#### Task goal
The first line of the entries below, the line containing "740x416 pixels.", and every line between them should be repeated exactly, and nothing else.

(Stored records)
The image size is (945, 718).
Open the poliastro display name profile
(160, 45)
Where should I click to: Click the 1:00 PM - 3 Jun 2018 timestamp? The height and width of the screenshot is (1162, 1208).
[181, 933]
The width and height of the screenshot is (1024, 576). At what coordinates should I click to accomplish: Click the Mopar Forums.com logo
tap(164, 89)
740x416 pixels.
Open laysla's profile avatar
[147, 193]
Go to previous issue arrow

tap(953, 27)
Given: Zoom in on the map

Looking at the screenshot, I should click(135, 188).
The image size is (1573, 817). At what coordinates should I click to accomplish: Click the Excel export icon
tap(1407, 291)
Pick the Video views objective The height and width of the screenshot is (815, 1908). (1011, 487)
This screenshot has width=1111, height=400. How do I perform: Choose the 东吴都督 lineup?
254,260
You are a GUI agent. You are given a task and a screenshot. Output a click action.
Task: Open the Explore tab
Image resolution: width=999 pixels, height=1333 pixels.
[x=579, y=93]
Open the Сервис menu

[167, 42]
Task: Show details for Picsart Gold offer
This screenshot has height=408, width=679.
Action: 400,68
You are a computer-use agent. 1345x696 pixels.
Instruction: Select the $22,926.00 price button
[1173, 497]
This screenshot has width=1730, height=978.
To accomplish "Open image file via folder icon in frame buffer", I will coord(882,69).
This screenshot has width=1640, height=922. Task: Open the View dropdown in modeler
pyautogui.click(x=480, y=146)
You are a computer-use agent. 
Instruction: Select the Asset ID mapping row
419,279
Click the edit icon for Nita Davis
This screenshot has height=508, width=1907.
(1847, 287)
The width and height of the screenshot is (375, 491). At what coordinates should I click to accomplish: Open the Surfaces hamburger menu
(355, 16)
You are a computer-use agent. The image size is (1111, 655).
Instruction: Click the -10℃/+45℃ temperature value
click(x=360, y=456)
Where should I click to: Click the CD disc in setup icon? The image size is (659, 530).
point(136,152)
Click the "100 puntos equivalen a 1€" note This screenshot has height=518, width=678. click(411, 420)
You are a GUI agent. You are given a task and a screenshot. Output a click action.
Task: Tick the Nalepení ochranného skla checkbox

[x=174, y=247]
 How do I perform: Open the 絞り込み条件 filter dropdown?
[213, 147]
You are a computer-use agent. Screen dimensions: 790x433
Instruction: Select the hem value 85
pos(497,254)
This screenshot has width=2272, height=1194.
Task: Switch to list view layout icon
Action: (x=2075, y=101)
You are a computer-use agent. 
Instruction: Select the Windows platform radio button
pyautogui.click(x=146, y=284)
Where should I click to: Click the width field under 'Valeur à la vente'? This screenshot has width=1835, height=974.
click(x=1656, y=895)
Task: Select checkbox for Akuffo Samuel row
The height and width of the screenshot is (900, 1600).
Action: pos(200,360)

#### Reply to the task
The image size is (945, 718).
Open the poliastro display name profile
(160, 45)
Where should I click to: Click the 1:00 PM - 3 Jun 2018 timestamp? The height and width of the screenshot is (1162, 1208).
[181, 933]
The width and height of the screenshot is (1024, 576). At what coordinates should I click to accomplish: Click the Mopar Forums.com logo
tap(164, 89)
740x416 pixels.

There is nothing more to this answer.